If you're looking for a tasty, healthy appetizer, these spinach bites will be a perfect addition to your menu! You can prepare these ahead of time and place dough in refrigerator until you're ready to roll into balls and bake. (I'd only prepare the dough a day or two in advance.) They also taste just as good reheated in a toaster oven the next day.
{ Prep Time: 15 mins / Cooking Time: 18 mins / Difficulty: Easy / Yields: about 3 dozen }

Ingredients:
1/4 cup unsalted butter
1 small yellow or white onion, diced (about 1/2 cup)
1 garlic clove, minced
2 (10 oz) packages of frozen chopped spinach, thawed and drained
12 oz of herbed seasoned stuffing mix
6 large eggs
1 cup fresh grated Parmesan cheese
1/8 tsp each of salt and pepper, plus more to taste

Directions:
1. Preheat oven to 350 degrees. Line a baking sheet with parchment paper.
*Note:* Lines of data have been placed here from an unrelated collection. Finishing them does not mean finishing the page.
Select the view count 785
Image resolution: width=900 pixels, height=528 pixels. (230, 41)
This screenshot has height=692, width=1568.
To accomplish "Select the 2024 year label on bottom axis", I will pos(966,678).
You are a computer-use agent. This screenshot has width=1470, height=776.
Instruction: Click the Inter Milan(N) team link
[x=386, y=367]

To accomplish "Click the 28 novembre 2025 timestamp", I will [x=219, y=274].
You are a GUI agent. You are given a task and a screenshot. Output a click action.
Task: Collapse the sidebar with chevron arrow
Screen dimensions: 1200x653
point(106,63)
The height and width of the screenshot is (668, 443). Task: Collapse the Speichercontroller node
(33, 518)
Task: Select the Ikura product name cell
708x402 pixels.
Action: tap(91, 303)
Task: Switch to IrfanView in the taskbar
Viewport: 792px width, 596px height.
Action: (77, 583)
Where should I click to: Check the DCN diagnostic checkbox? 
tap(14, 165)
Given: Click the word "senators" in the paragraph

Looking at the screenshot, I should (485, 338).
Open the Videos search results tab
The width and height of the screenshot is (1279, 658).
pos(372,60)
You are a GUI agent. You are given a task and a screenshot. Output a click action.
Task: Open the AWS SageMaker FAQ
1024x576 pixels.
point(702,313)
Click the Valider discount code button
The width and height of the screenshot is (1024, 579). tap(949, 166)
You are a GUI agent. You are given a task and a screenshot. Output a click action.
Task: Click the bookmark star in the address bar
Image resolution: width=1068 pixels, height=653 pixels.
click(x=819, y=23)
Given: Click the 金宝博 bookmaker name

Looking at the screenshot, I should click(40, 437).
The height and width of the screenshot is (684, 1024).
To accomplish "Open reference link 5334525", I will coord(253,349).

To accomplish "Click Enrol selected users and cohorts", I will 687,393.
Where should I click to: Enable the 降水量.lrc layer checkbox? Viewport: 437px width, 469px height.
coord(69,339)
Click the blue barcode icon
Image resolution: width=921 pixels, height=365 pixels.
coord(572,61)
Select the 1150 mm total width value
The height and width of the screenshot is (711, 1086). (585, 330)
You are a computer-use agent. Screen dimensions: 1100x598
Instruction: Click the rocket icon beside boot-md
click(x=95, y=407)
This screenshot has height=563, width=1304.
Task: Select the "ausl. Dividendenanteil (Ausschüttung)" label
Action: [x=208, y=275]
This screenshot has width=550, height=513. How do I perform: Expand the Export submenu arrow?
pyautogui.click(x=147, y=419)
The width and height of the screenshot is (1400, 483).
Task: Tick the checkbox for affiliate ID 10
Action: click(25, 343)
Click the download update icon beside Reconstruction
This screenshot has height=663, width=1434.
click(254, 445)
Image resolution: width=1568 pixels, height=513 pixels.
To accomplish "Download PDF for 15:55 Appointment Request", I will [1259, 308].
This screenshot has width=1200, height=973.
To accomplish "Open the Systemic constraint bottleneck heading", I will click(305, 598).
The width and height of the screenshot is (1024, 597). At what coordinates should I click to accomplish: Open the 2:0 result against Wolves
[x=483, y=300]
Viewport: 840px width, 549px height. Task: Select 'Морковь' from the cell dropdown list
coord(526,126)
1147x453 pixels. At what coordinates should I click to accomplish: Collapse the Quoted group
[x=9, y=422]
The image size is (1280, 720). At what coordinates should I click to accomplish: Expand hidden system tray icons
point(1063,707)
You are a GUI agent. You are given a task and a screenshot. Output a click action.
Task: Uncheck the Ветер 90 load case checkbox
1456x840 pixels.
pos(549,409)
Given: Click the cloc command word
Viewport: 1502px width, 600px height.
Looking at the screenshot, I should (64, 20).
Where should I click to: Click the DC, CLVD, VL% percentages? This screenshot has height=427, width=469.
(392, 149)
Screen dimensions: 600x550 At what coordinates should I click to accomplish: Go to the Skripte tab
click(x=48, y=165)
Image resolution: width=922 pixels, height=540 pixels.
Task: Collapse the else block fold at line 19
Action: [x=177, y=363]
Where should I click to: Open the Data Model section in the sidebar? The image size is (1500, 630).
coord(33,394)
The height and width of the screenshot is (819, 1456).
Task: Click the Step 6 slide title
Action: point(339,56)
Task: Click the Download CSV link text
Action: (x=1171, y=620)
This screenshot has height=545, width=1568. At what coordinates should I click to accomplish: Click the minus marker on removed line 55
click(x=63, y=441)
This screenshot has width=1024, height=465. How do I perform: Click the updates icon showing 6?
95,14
2. In a large saucepan over medium high heat, melt the butter - about 2 mins.
3. Add the onion and cook until onions are translucent and soft, about 5 mins. Then add the garlic and cook for another 30-45 seconds. Remove from heat and allow to cool.
4. Meanwhile, in a colander, squeeze the excess water from the spinach. (You do not need to cook the spinach.) In a large bowl, add all the ingredients and mix until combined.
5. Roll the mixture into 1 1/2" balls and place on prepared baking sheet about 2" apart. Bake for 18-20 mins, or until spinach balls are slightly browned on top.